To grow small and medium-sized firms, they need to implement enabling technologies whether the staff buys into it or not, and they must use it every day, according to Selver.

When Bramshill implemented Bloomberg Asset and Investment Manager platform in 2016, the investment managers were not used to it at first.

“If you know as an organization that it is the right thing to do, then you have to force people to use it,” he said. “Eventually, everyone falls in line.”

Following this strategy, the asset manager has developed and deployed an institutional quality portfolio reporting environment that provides institutional clients with monthly reports showing their investment’s market value, price, quaintly, reconciliation, and other portfolio metrics.
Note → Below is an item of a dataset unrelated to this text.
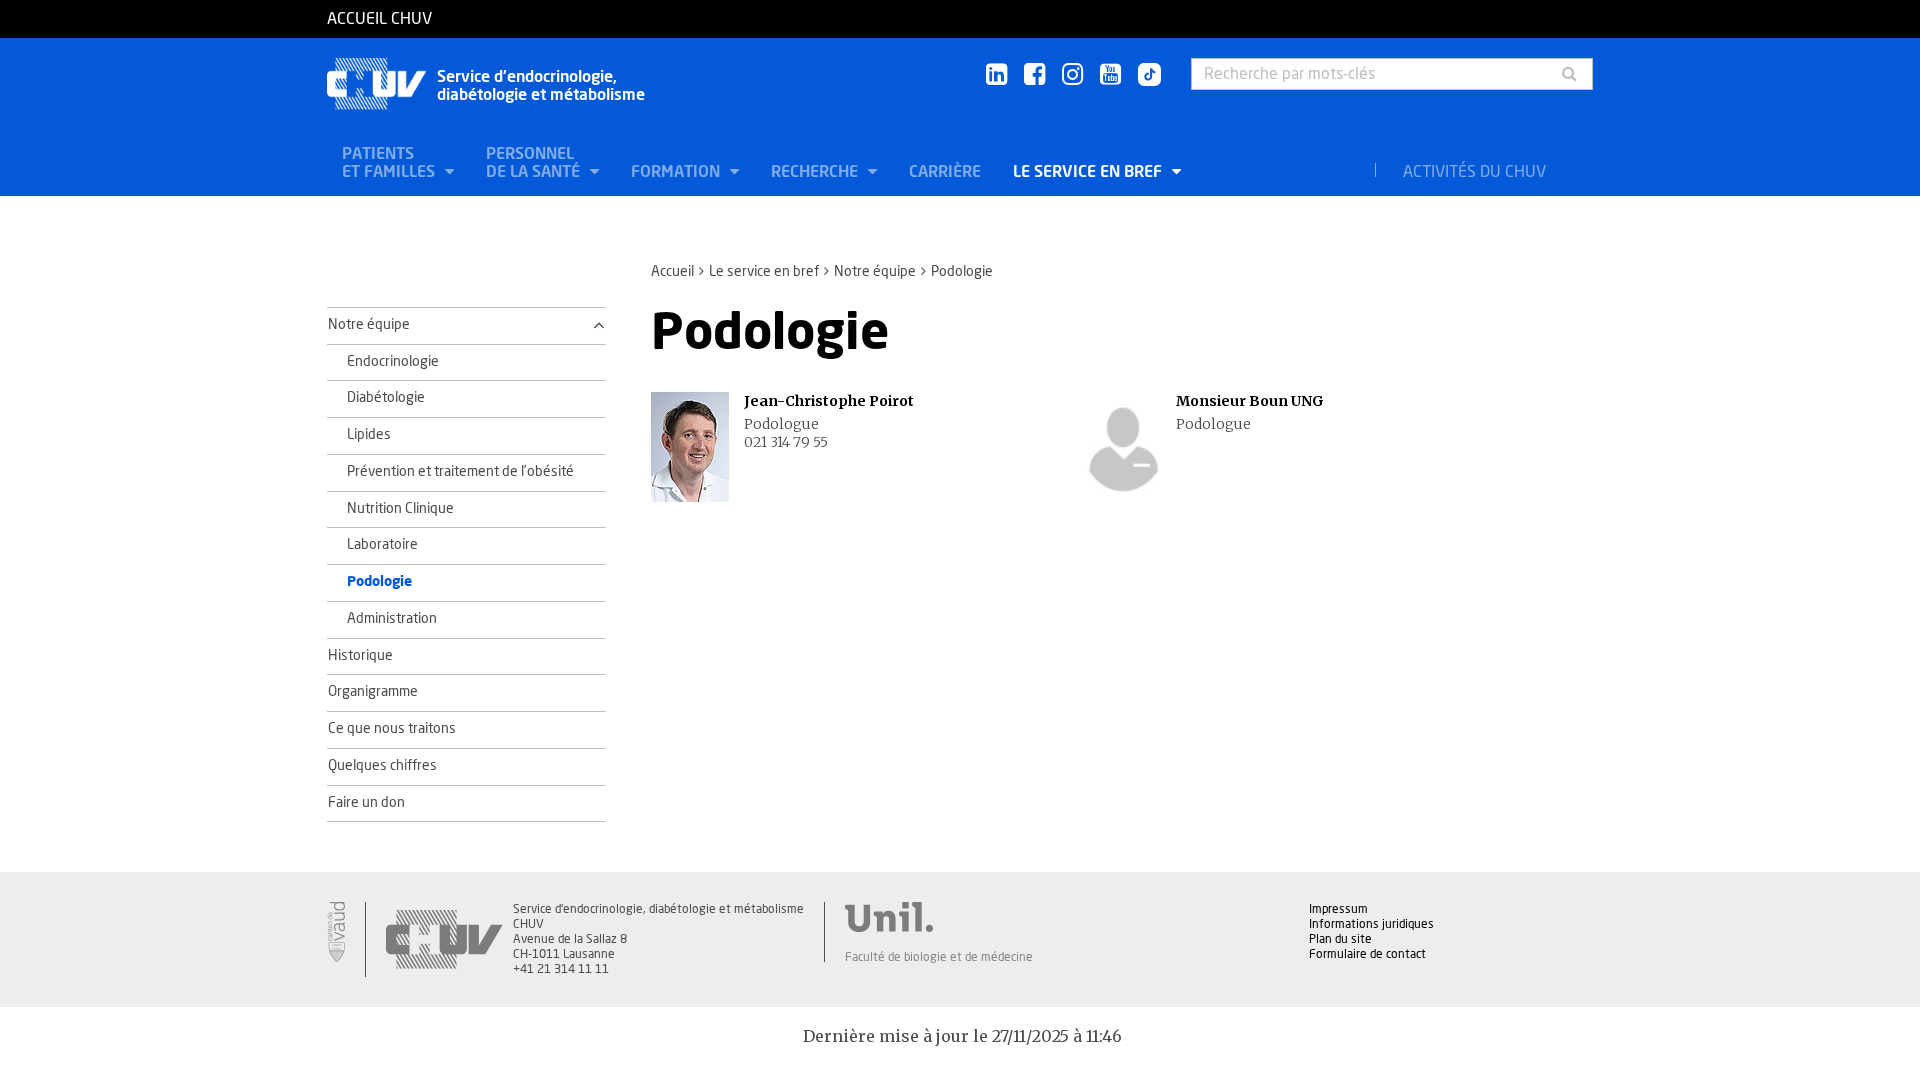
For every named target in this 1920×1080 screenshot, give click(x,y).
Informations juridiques (1371, 924)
One area in which smaller and medium-sized tech-friendly asset managers may find an advantage over marquee names like BlackRock, Fidelity, or an Oaktree Capital is in regards to electronic marketing, said Selver.

Bramshill implemented Hubspot initially as its CRM platform but has grown its use of the platform to manage its electronic marketing footprint. The system lets the asset manager track whether an investor has opened an e-mail or an attachment from the firm, visited the company’s website, or checked out the asset manager’s website, LinkedIn profile, or Twitter feed.

“If you are interacting with the same client, you can find out, and you are not wasting time,” he said. “That is the most important part. Since you do not have a lot of people, you do not want to waste their time.”

Another piece of Selver’s advice was to hire youth over experience as young people tend to embrace technology better.

The firm hired one employee right out of college who could not tell a stock from a bond on her first day.

“Two years later, she runs electronic marketing in our firm,” he said. “I would put her up against anyone in that field in our industry.”